In the library, there sits two camps: those who listen to music, and those who don’t. As you tour around the tables, you might catch an ear of each person’s music, overhearing the stray thud or an odd vocal. The people who prefer silence always remind those in the other camp of this, proclaiming that they ‘just can’t focus unless in total silence’. That said, the chair scrapes, the hushed library gossip, and that coughing person still plagued with Freshers’ Flu do not exactly constitute silence. Admittedly, scientific research does suggest that music is not as conducive to productive study as silence—but neither is hearing about a drunken one-night stand from the other side of the room. And so I turn to music.

***

• [PROBLEM SET]:
a) In two sentences, what does the passage on listening to music while studying in the library say?
b) Pick up the passage on studying with music in the library after its final sentence and keep it going.

[Dataset excerpts]
***

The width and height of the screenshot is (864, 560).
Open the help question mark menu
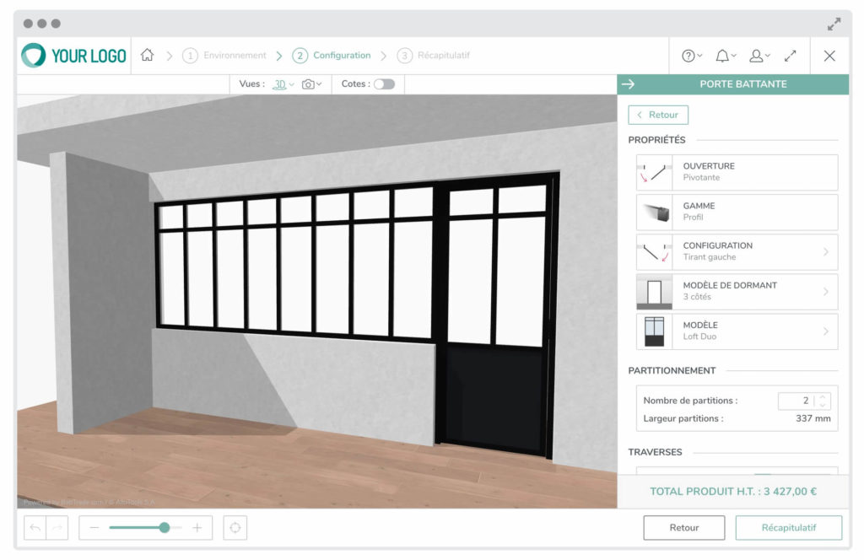point(692,56)
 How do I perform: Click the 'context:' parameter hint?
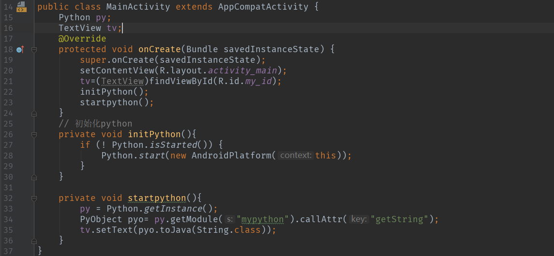(x=296, y=156)
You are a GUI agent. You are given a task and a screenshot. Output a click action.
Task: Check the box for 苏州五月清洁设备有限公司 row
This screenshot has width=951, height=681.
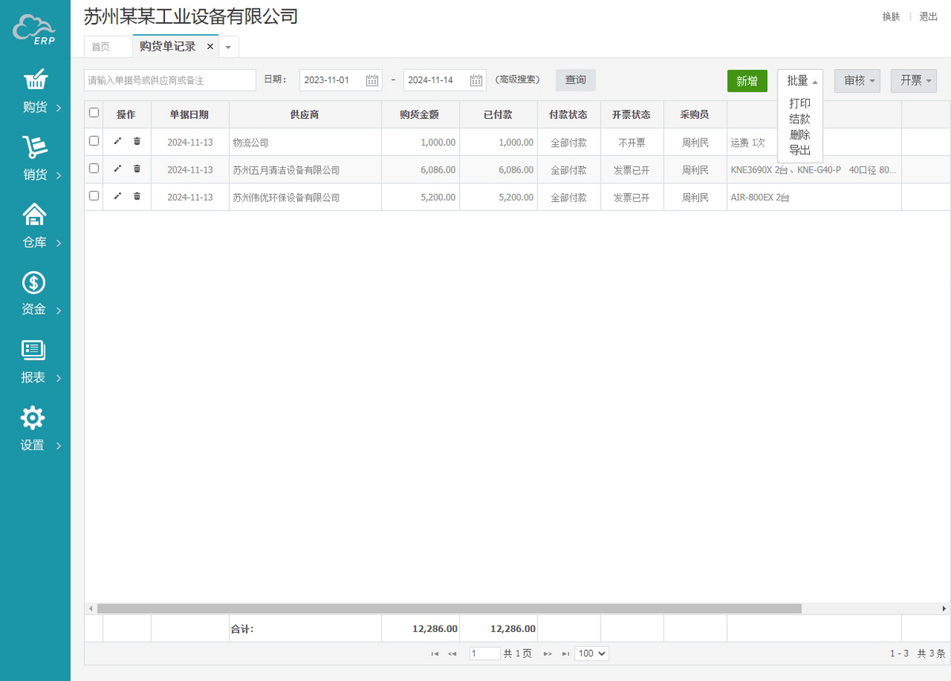tap(94, 169)
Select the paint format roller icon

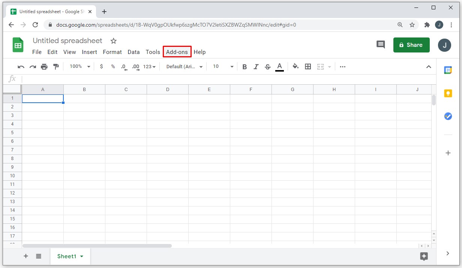tap(56, 67)
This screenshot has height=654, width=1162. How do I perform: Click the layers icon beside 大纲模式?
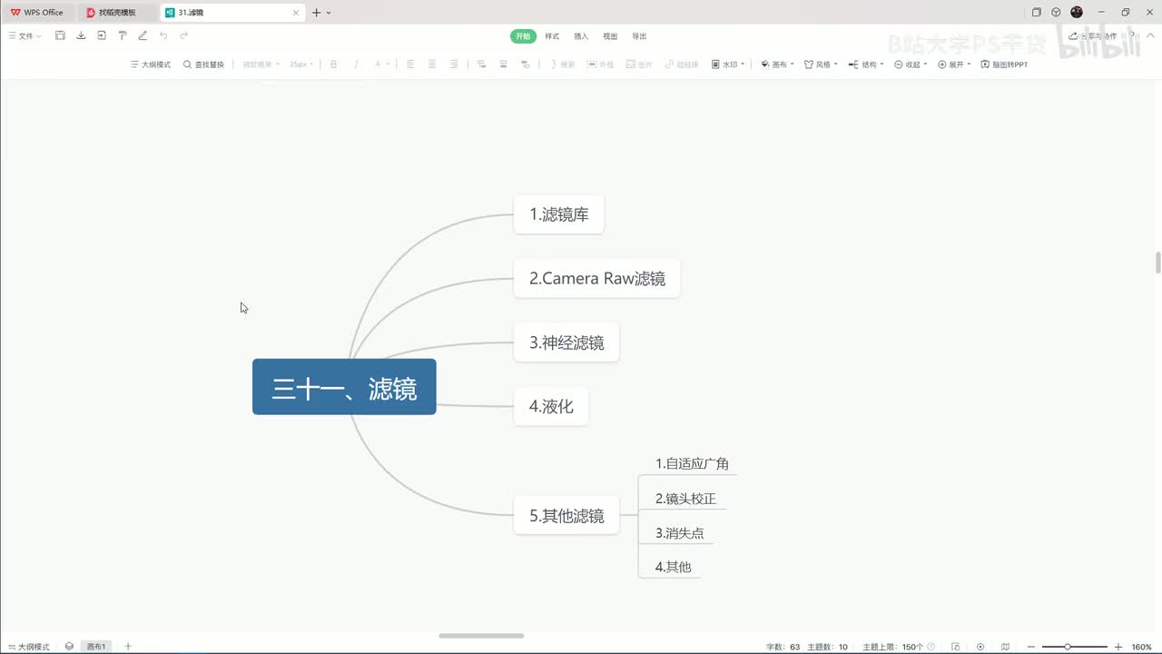[x=69, y=647]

***

• [TASK-BY-TASK ANSWERS]:
a) Library users fall into two camps, those who listen to music and those who insist on silence, though the library is never truly silent given the chair scrapes, hushed gossip, and coughing. Research suggests music is less conducive to productive study than silence, but overhearing gossip is no better, so the writer turns to music.

b)
That specific anime girl, sitting at her desk against a Japanese bedroom scene, has accompanied me through my studies to the extent that I feel like we’ve grown up together. For those who don’t instantly recognise this description, she is the cover of many YouTube videos of lo-fi hip hop beats, one of which has been live-streaming non-stop since I discovered it years ago. Chilled jazz, soft melodies and the occasional looped vocal, punctuated by the ever-repeating hip hop beat, defines the genre, its mild monotony allowing the music to be conducive to study, minimising distractions. Once I had found myself immersed in the genre, I soon discovered Shiloh Dynasty, a singer who posted several voice clips on Instagram in 2016 but obscured every identifiable detail about themselves to the extent that their gender is uncertain and some speculate about whether they are still alive. Despite the mystery surrounding Shiloh Dynasty, their melancholic vocals have been sampled by countless lo-fi artists, as well as the ever-controversial XXXTENTACION. The sombre notes of their voice and the rawness of the emotion within it transports me into a calmer headspace. Studying then feels calm.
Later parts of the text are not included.